(Data on locating visible targets)
+===+

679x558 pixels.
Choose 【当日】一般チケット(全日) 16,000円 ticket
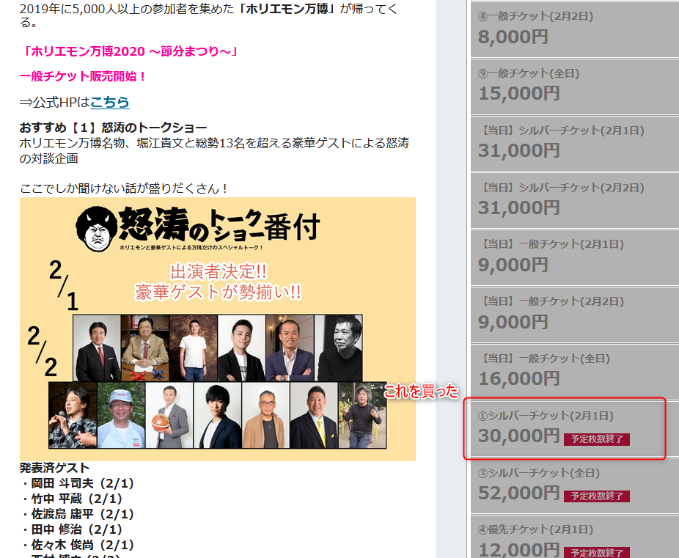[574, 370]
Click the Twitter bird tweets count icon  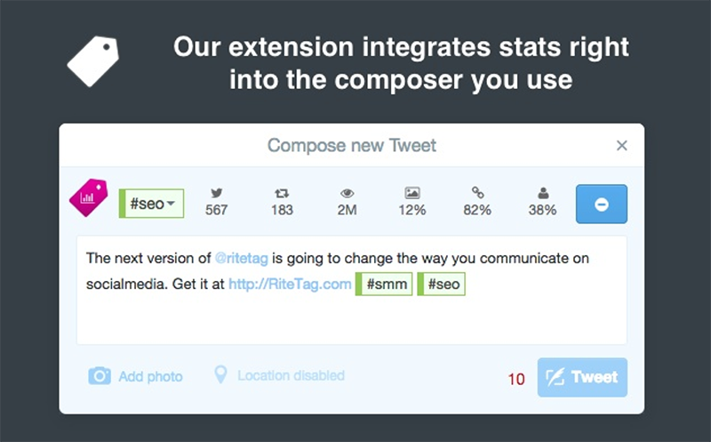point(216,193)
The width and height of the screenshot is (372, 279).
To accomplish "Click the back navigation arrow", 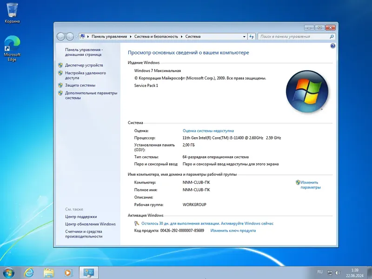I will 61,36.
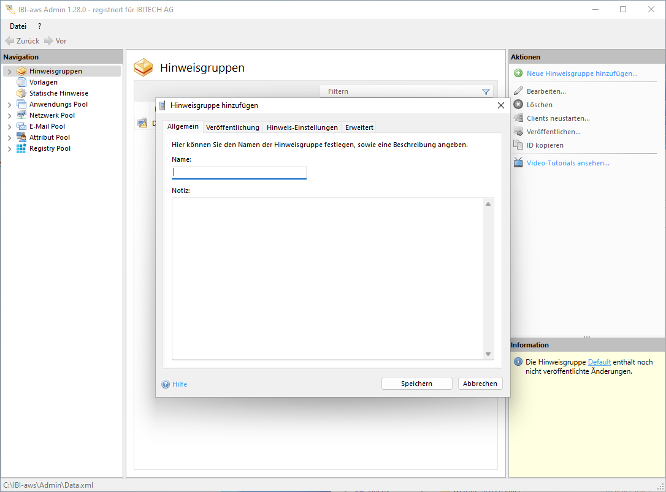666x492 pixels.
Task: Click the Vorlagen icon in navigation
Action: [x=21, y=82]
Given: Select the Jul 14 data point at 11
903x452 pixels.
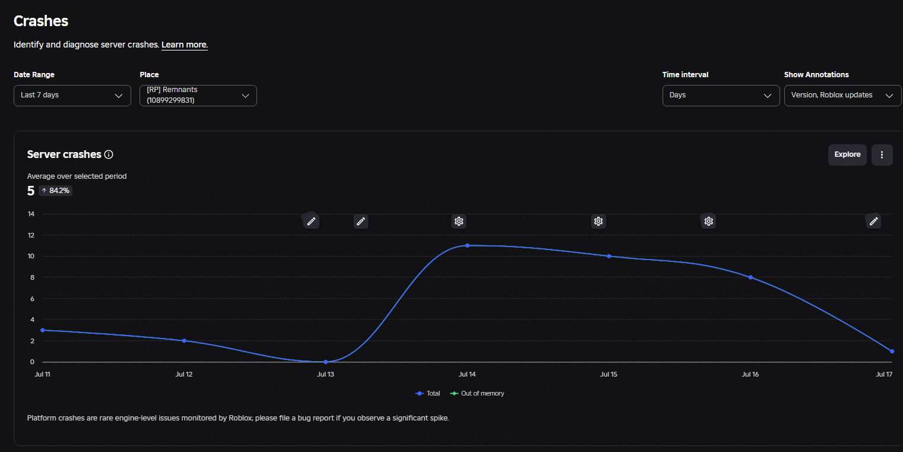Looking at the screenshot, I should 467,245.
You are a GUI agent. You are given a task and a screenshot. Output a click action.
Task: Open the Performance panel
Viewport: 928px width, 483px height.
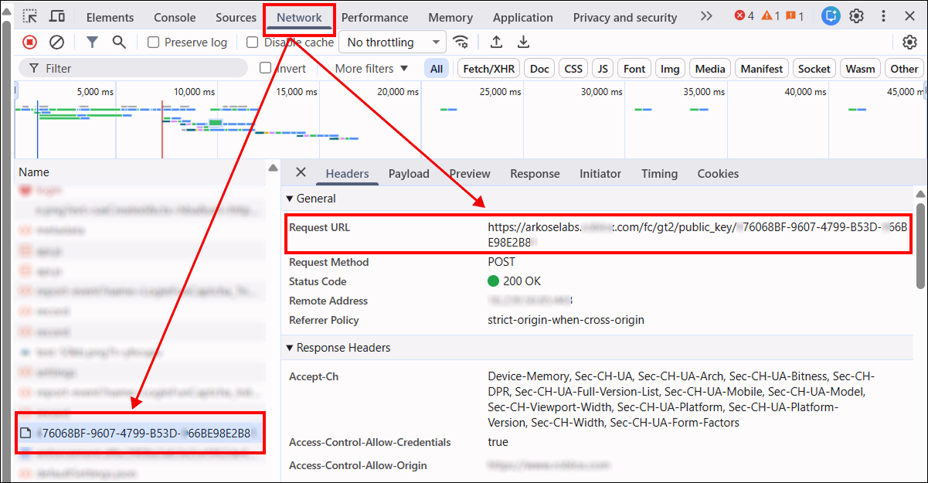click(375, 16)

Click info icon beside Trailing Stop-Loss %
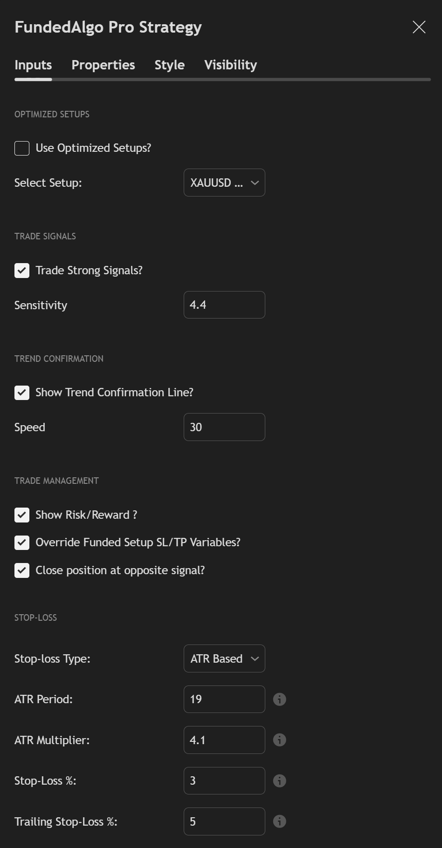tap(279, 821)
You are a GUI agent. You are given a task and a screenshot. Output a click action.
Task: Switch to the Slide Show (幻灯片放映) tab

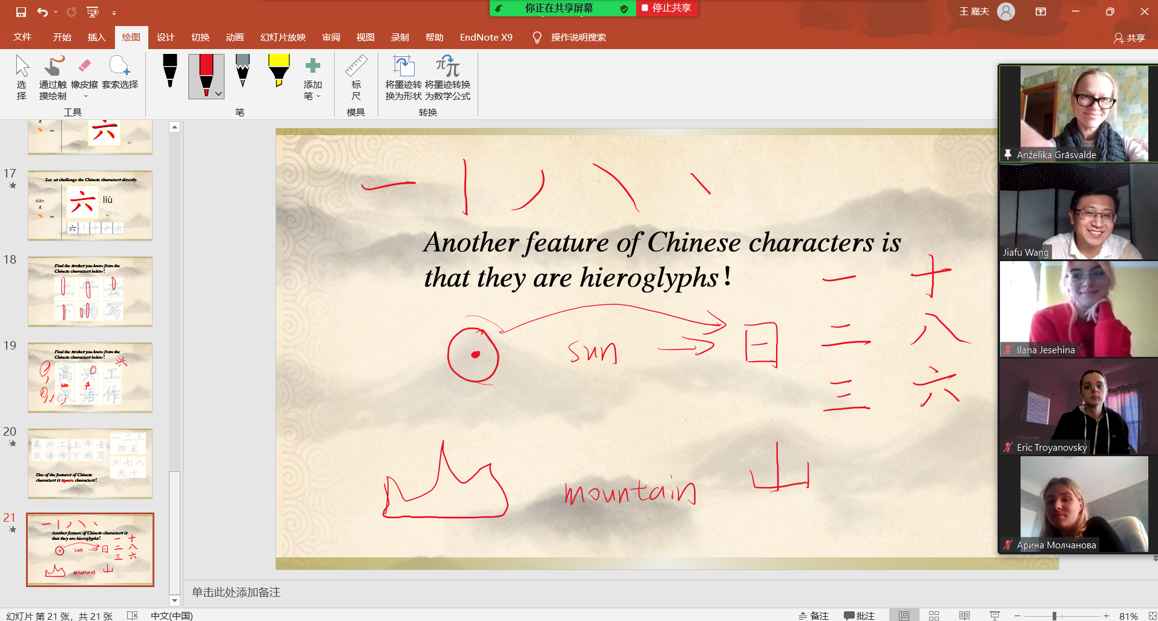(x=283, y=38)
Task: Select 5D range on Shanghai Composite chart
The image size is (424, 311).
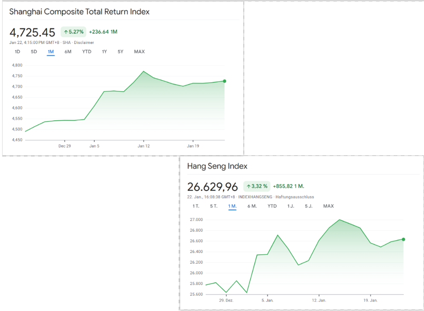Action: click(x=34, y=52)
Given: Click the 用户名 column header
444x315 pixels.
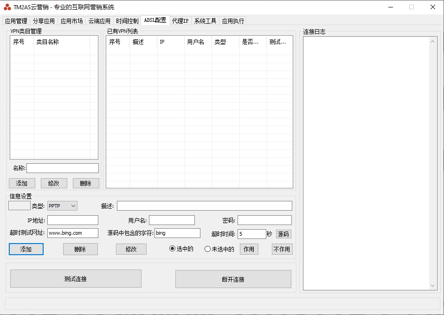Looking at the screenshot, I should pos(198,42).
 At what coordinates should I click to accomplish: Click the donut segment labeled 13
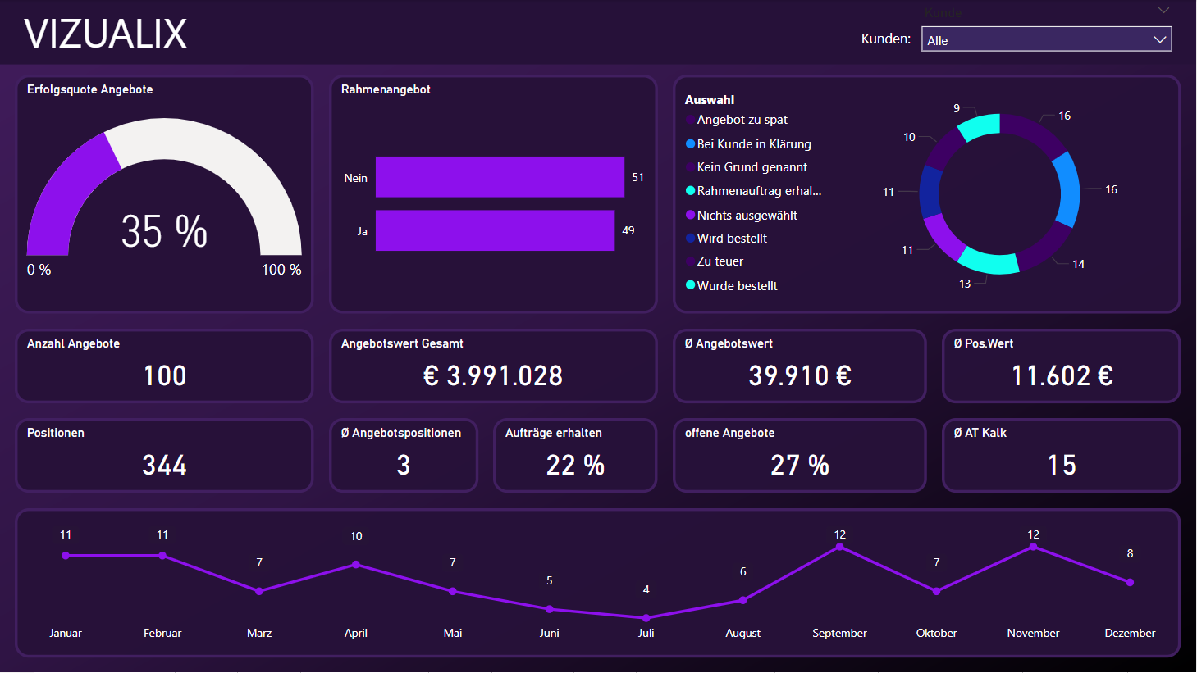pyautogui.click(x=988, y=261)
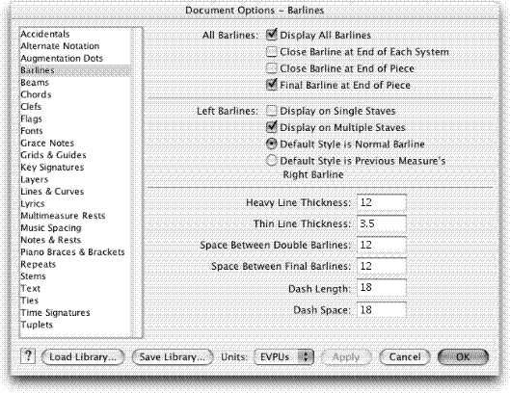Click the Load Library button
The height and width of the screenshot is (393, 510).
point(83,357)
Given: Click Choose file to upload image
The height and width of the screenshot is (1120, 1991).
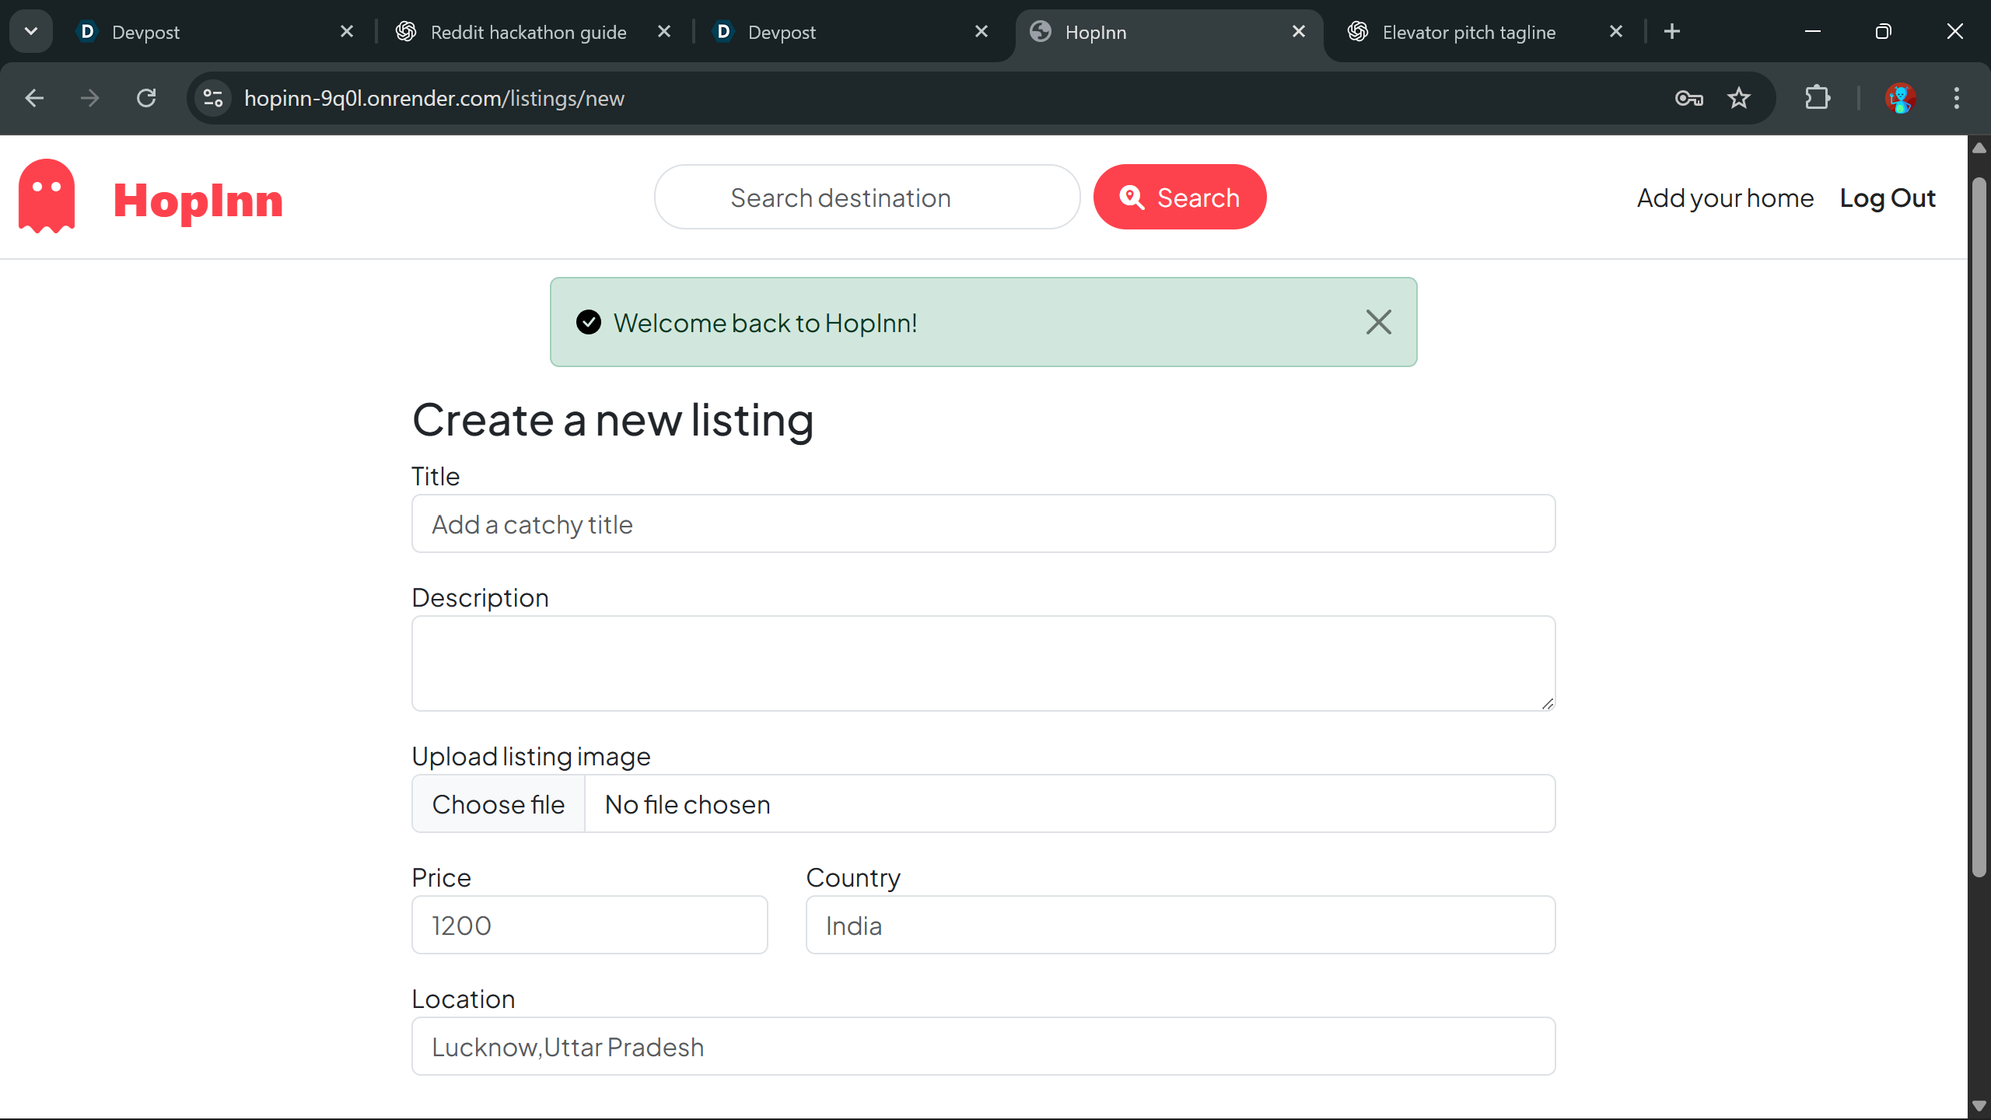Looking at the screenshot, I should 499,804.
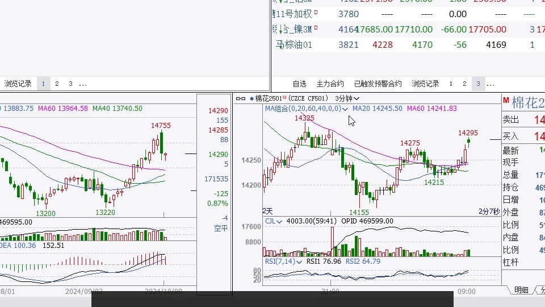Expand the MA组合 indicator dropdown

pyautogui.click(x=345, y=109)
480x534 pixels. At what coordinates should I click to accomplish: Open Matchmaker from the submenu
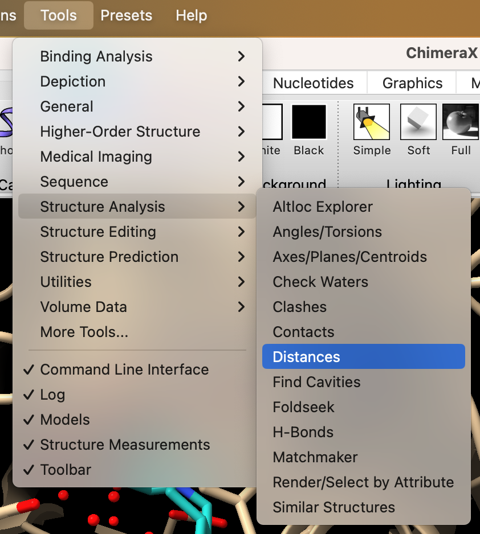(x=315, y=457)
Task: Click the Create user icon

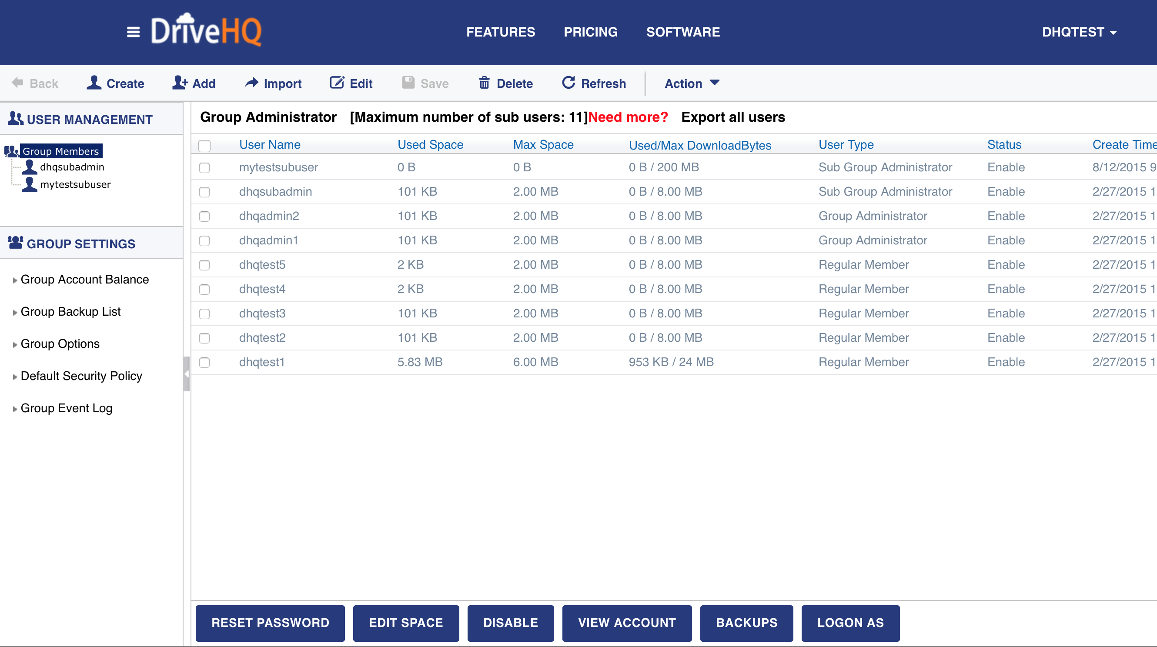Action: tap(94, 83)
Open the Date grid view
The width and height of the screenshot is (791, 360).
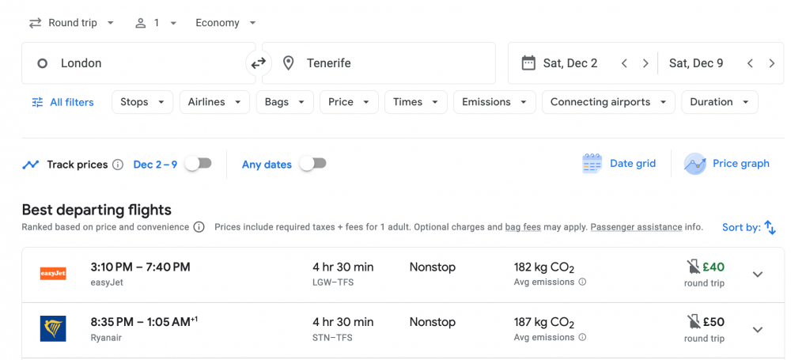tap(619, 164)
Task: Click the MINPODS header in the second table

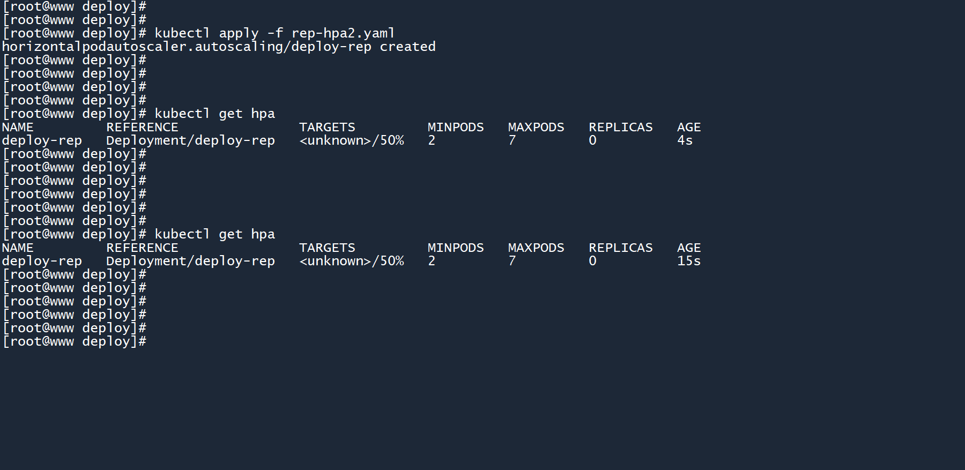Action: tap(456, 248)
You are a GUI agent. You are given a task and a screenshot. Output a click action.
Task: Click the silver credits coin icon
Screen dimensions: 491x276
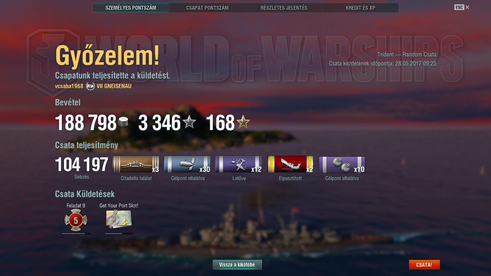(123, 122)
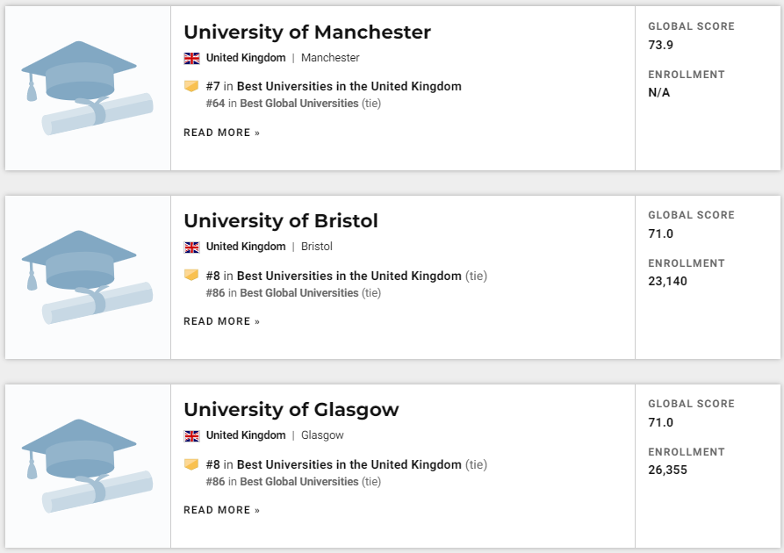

+===+

REQUIREMENT:
Set out the lines starting at the one containing "Click info icon beside Trailing Stop-Loss %" and ending at the one containing "Action: click(x=34, y=52)" as a Markdown table with the columns No. and Line, numbering them in order and skipping blank lines. Leave the pictures out.

REPLY TO THE EXERCISE:
| No. | Line |
|---|---|
| 1 | Click info icon beside Trailing Stop-Loss % |
| 2 | tap(279, 821) |
| 3 | You are a GUI agent. You are given a task and a screenshot. Output a click action. |
| 4 | Task: Switch to the Slide Show (幻灯片放映) tab |
| 5 | (x=283, y=38) |
| 6 | Task: Select 5D range on Shanghai Composite chart |
| 7 | The image size is (424, 311). |
| 8 | Action: click(x=34, y=52) |